Saturday, April 16, 2011

Why Should Anyone Respect Teachers?

Last week a young man strode into my classroom sagging his pants, flexing a chest tattoo beneath an undershirt and tilting a red cap across his scowling face.
Not like I've never seen that before -- but this was a guy I've coached for four years, a young man whose maturity and self-respect I've come to take for granted. I didn't think I'd be having to get in his face two months before graduation.
But that's how it is some times. And it shouldn't have surprised or disappointed me -- not any more than it surprises and disappoints me still when I read what politicians are saying about teachers and about our students.
Teaching -- especially in the inner-city -- is work that both consumes and isolates, and that can make it easy to forget, for a moment, what is going on beyond the walls of the classroom. Especially when the work of teaching gets a little easier, which sometimes happens with experience and enough success and longevity at a school to earn a positive reputation among the students -- and so it is sometimes jarring to suddenly have to prove ourselves all over again to someone who just isn't buying the rep or doesn't care.
Maybe teachers shouldn't have to prove anything to be respected in the first place but that's how it is, at least in this country where some public officials and others have taken it upon themselves to marginalize our positive impact and lay the inadequacies of our contemporary culture and economy at our feet.
These insults are what a thick skin is made for.
If sports fans think that buying a ticket or watching a game on TV entitles them to insult the players who've mastered the game, so then goes the logic of those tax payers and tax-spenders who've entitled themselves to pick on us. And though we might not -- like pro athletes -- get paid the kind of wages that would make the abuse seem worth it, there it is anyway and there might not be anything much we can do about it, except keep doing our jobs whether or not anyone recognizes us.
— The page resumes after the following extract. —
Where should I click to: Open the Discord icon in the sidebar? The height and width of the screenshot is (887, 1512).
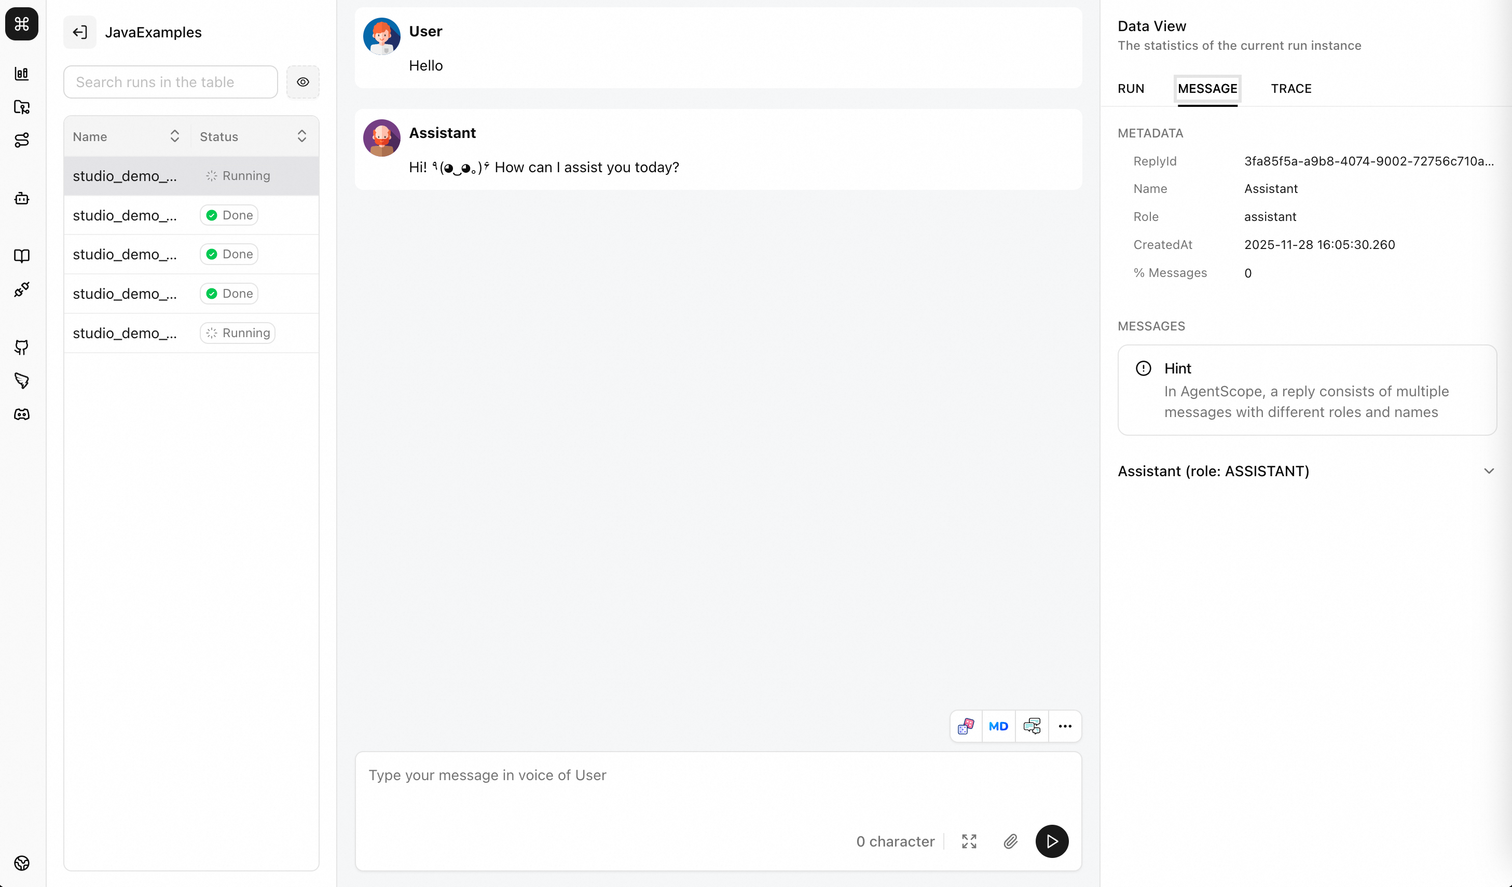coord(22,414)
Educate this generation of children because democracy and freedom are not entitlements. Every generation must learn them and then earn them or we may ultimately lose them. And sometimes it seems we're on the verge of just that -- or maybe beyond the verge -- and that is why we should be screaming about the travesty of education dollars wasted outside of classrooms while the teacher lay-off notices pile up. Not because of the insult but because of the damage.
And as always we've got to find it in ourselves to minimize that damage -- visited upon us and our students by the economic cycle, government mismanagement, and Wall Street greed -- step up to the challenges of larger classes and fewer resources because students cannot wait for us all to sort out the politics and economics and ideology.
Just yesterday, that same young man I had to call out a few weeks ago with the sagging pants and the bad attitude handed me an acceptance letter from the state university and then put his arms around me and in his embrace was a thank you and a plea to keep helping him get ready to live up to the promise of that letter.
Our work is not done.
It never is.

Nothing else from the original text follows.